E poi, nel caso vi fosse una ritorsione armata da parte dei padroni del mondo, ovvero del sionismo bancario, quanti di noi sarebbero disposti a combattere per la bandiera americana o per quella sionista, le cui ombre coprono i grattacieli del capitalismo più becero, spregiudicato e cinico esistente? Quanti di noi non imbraccerebbero le armi, invece, contro queste bestie senz'anima, che producono soldi non per il benessere mondiale, ma per indebitare le nazioni al fine di piegarle ai loro voleri?
Se guerra dovesse essere, sarebbe impensabile farla infoltendo i fronti dei banchieri.

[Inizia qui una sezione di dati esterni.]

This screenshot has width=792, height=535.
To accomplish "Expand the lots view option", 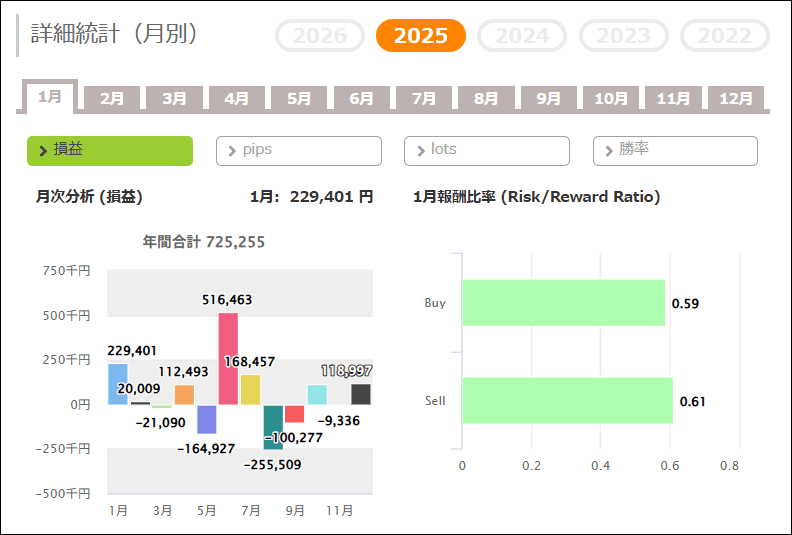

Chi ha creato i presupposti di una guerra, chi la potrebbe finanziare e chi ne avrebbe giovamento va combattuto ferocemente e non difeso.
Se la Grecia dovesse essere il punto di inizio della caduta verticale verso una guerra è bene che le coscienze di noi tutti siano preparate e decise per una scelta giusta, logica e priva del solito interesse personale che ci contraddistingue nel mondo.
Il nemico è uno solo, ed è il sionismo con i suoi complici. Le armi andranno puntate verso quella direzione. Diversamente, oltre ai nostri risparmi, agli opulenti ed immorali banchieri di razza ebrea, verseremo anche il nostro sangue. Mentre per coloro che sopravvivranno, ciò che gli aspetterà, sarà peggiore della morte.
DUCE DUCE DOVE SEI?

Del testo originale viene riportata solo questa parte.